[RECORDS FOR PROCESSING]
******************************
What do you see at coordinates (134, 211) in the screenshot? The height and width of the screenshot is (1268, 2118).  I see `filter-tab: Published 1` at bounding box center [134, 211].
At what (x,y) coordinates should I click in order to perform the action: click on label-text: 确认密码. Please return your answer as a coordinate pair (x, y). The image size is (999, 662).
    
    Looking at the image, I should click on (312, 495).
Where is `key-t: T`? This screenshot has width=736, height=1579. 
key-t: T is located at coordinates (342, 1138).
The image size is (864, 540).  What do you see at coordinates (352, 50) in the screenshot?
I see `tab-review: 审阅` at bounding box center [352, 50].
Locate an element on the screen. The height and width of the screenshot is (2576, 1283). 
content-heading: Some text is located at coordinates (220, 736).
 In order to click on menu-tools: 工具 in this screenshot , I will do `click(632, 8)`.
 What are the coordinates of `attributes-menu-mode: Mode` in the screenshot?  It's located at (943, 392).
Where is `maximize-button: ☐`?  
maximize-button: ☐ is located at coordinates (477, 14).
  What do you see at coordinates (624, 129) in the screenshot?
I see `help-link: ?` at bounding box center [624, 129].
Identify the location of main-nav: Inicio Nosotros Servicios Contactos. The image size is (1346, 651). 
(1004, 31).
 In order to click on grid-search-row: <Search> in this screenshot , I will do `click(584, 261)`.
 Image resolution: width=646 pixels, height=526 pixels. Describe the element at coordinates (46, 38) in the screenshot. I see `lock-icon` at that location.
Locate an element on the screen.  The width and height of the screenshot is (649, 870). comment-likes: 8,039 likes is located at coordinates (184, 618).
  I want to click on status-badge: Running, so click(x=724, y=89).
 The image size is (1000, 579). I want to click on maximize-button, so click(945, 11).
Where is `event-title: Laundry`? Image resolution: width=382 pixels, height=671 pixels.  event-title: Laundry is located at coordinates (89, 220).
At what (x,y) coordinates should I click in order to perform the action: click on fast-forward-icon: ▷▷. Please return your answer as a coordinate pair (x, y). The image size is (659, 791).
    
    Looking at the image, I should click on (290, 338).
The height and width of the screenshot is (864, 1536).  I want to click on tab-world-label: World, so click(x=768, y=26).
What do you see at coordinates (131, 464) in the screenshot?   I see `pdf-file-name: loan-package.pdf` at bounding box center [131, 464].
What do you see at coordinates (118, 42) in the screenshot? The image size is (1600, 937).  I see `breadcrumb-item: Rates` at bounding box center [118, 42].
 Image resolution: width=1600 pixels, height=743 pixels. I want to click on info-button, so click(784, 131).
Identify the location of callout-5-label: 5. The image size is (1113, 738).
******************************
[BRIEF]
Count the lines of the items above that contain the string "menu", with case counting. Give only the number.

[ANSWER FOR THIS EXERCISE]
2